▶ **WORK TO BE COMPLETED**: Pull every line with "computer" from the data below and copy it.

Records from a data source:
########

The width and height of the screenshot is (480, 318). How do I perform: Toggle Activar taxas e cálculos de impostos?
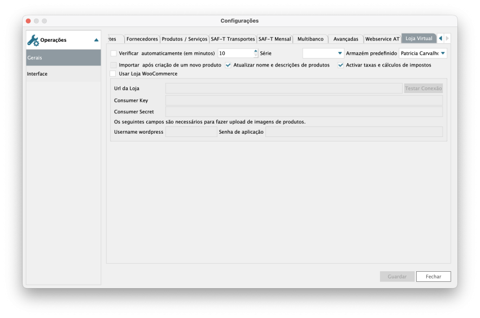pyautogui.click(x=341, y=65)
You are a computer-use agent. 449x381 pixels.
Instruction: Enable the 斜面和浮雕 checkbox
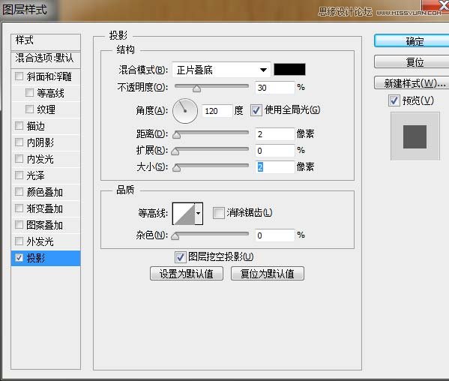click(x=19, y=77)
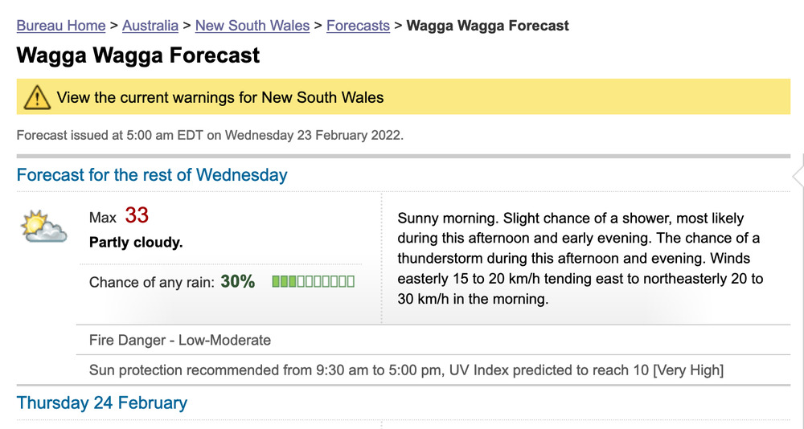Click the Fire Danger Low-Moderate row
The height and width of the screenshot is (429, 804).
(433, 340)
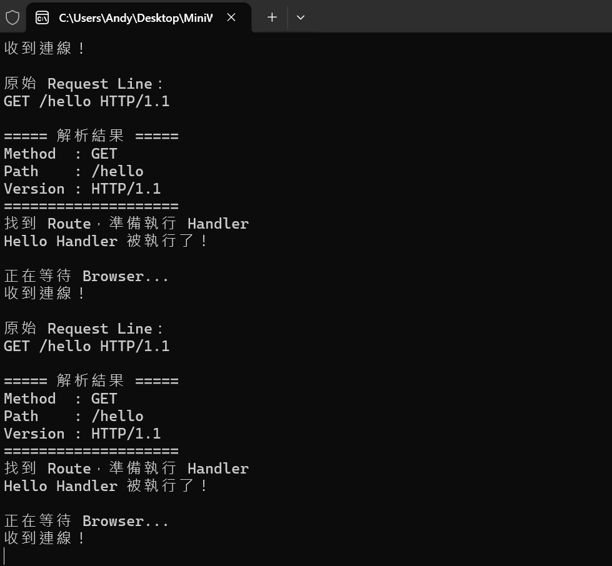Viewport: 612px width, 566px height.
Task: Click the first '收到連線！' output line
Action: coord(44,48)
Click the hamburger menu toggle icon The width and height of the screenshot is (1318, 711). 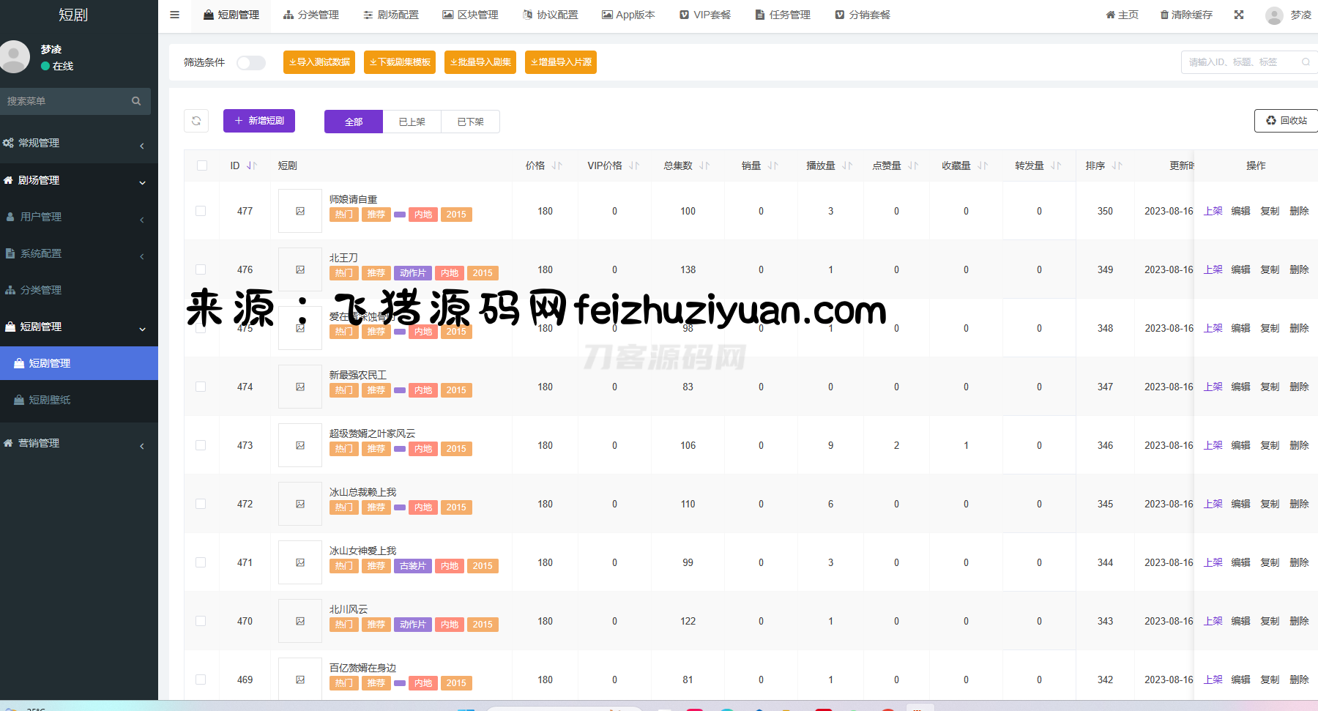point(174,15)
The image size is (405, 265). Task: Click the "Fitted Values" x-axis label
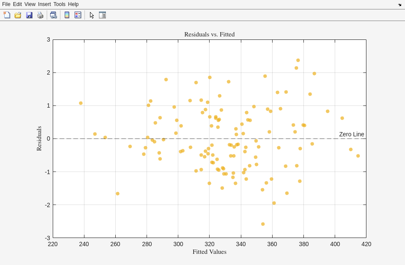[209, 252]
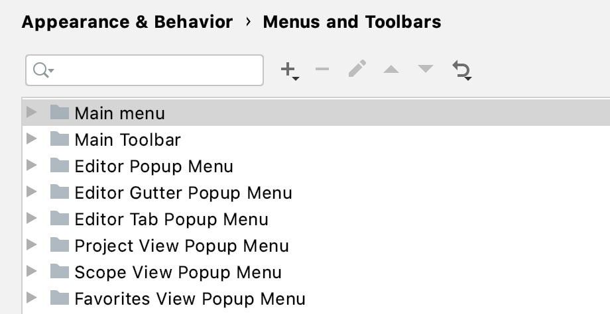This screenshot has width=610, height=314.
Task: Click the Move Down arrow icon
Action: (426, 69)

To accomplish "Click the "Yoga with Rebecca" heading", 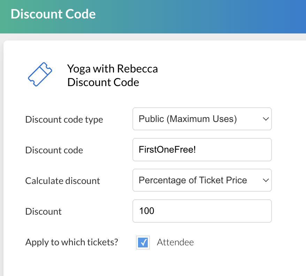I will click(x=112, y=69).
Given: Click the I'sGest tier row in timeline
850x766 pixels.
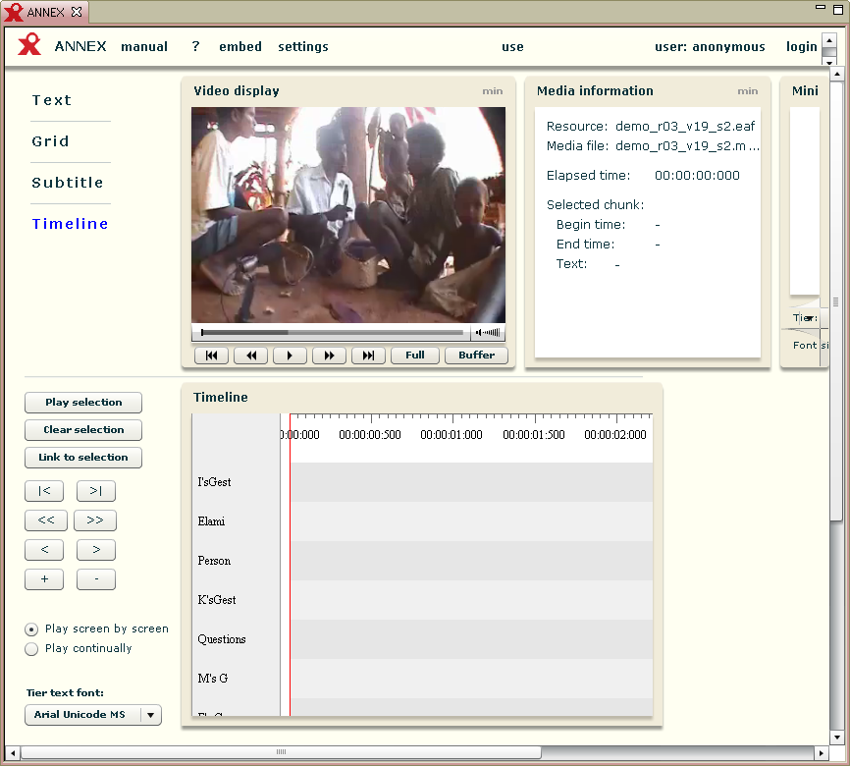Looking at the screenshot, I should coord(471,482).
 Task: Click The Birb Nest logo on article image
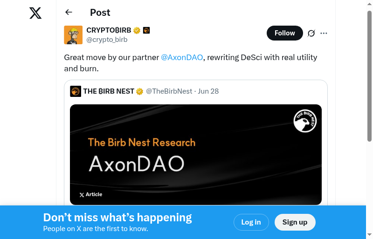click(x=305, y=121)
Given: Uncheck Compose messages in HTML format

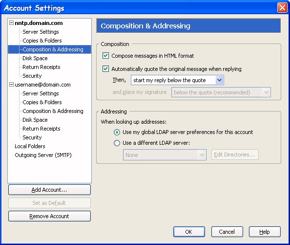Looking at the screenshot, I should (x=105, y=56).
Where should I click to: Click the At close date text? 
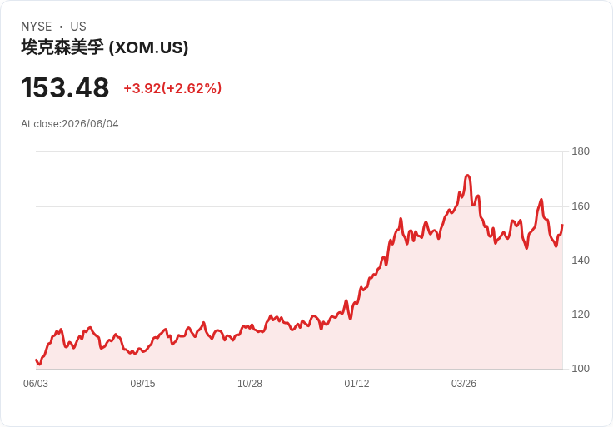pos(70,124)
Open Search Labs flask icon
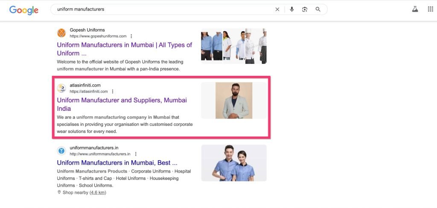Viewport: 437px width, 208px height. coord(415,9)
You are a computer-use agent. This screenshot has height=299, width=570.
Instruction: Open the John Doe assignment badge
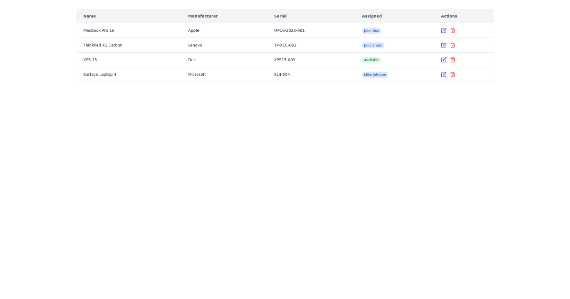[371, 30]
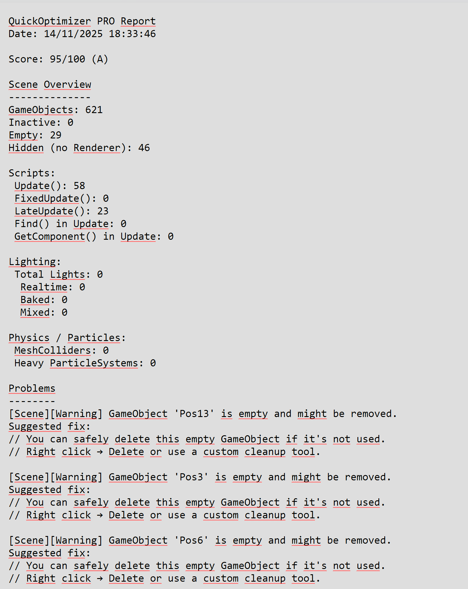This screenshot has height=589, width=468.
Task: Click the 'Scene Overview' heading
Action: click(x=50, y=85)
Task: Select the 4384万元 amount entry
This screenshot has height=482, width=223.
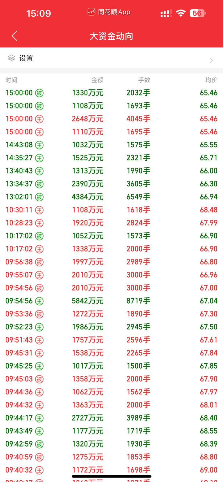Action: coord(88,197)
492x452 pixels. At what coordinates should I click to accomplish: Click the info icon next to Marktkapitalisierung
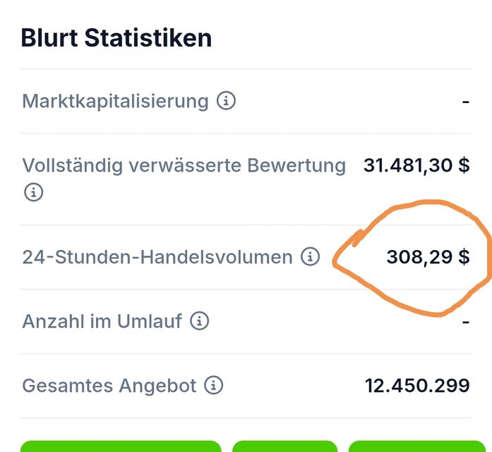pos(226,101)
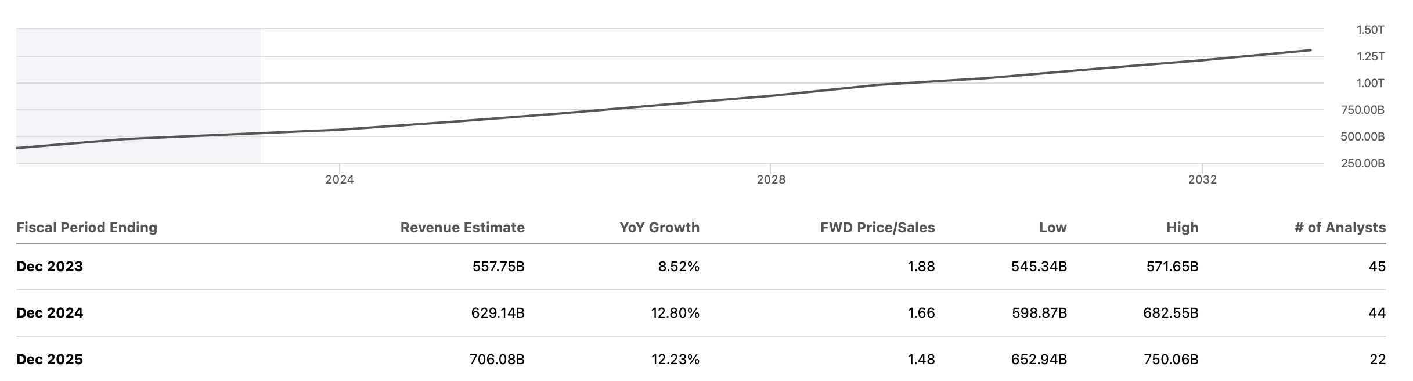Click the Fiscal Period Ending column header
This screenshot has width=1413, height=381.
86,228
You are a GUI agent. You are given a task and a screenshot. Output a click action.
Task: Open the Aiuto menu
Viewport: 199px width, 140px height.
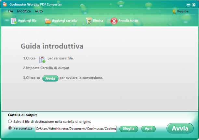[39, 11]
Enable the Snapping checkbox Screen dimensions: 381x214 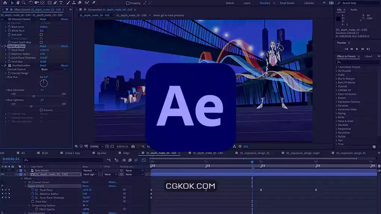pyautogui.click(x=128, y=3)
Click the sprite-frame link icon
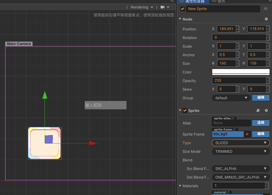The height and width of the screenshot is (195, 272). point(235,129)
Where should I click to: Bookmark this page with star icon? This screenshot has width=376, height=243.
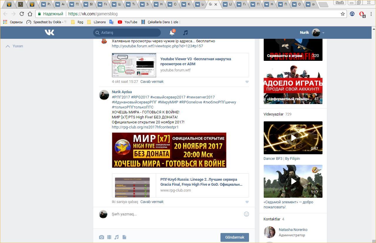pos(342,14)
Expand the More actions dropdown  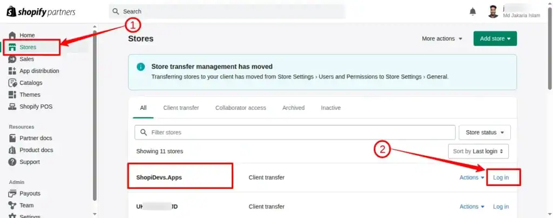[x=442, y=39]
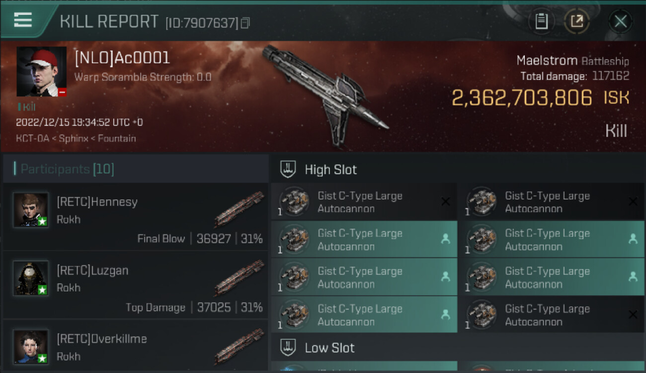Close the kill report window
Image resolution: width=646 pixels, height=373 pixels.
point(620,21)
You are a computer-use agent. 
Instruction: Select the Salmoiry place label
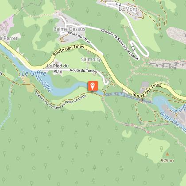pyautogui.click(x=91, y=59)
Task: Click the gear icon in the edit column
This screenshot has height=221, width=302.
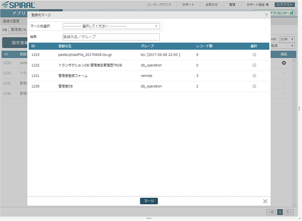Action: coord(283,63)
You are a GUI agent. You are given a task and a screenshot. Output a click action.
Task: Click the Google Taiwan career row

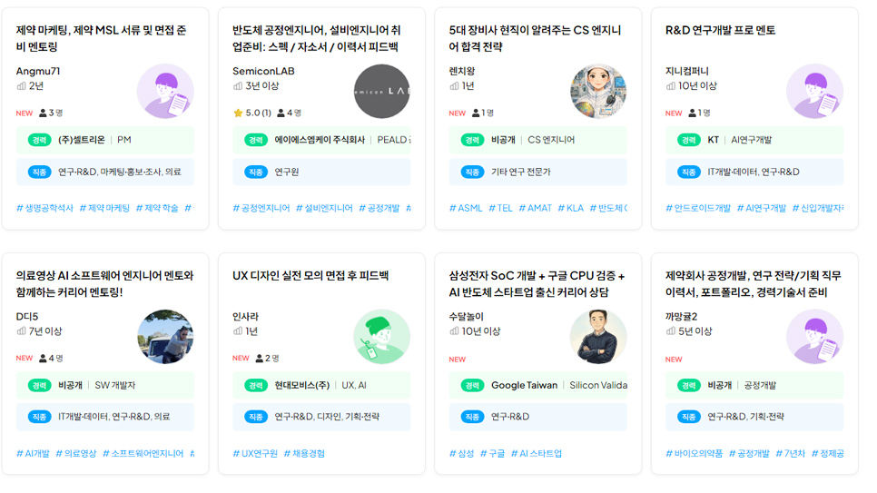(538, 385)
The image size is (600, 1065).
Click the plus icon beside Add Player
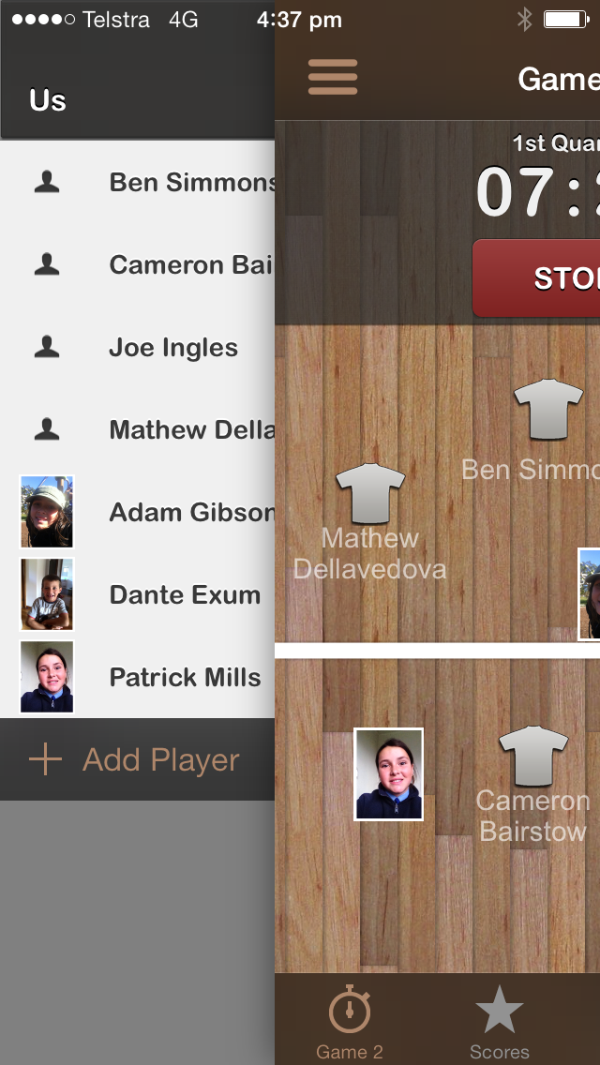(x=46, y=759)
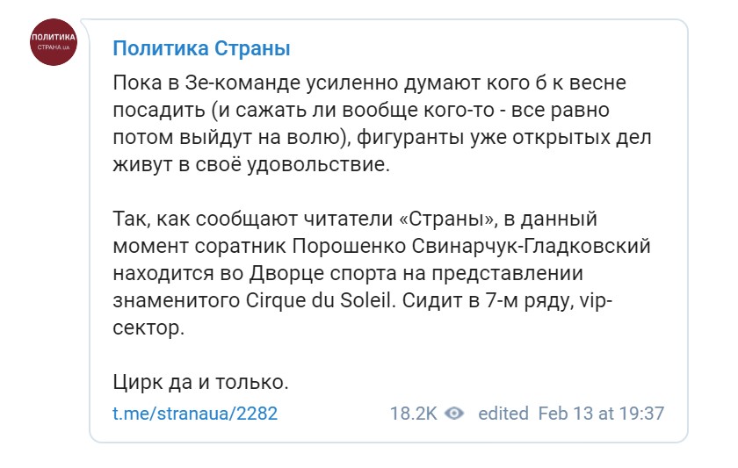Viewport: 738px width, 468px height.
Task: Click the СТРАНА.ua text inside avatar
Action: (x=54, y=47)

########

▶ **SOLVED PROBLEM**:
You are a computer-use agent. 449x381 pixels.
You are a computer-use agent. This screenshot has height=299, width=570.
You are a computer-use agent. 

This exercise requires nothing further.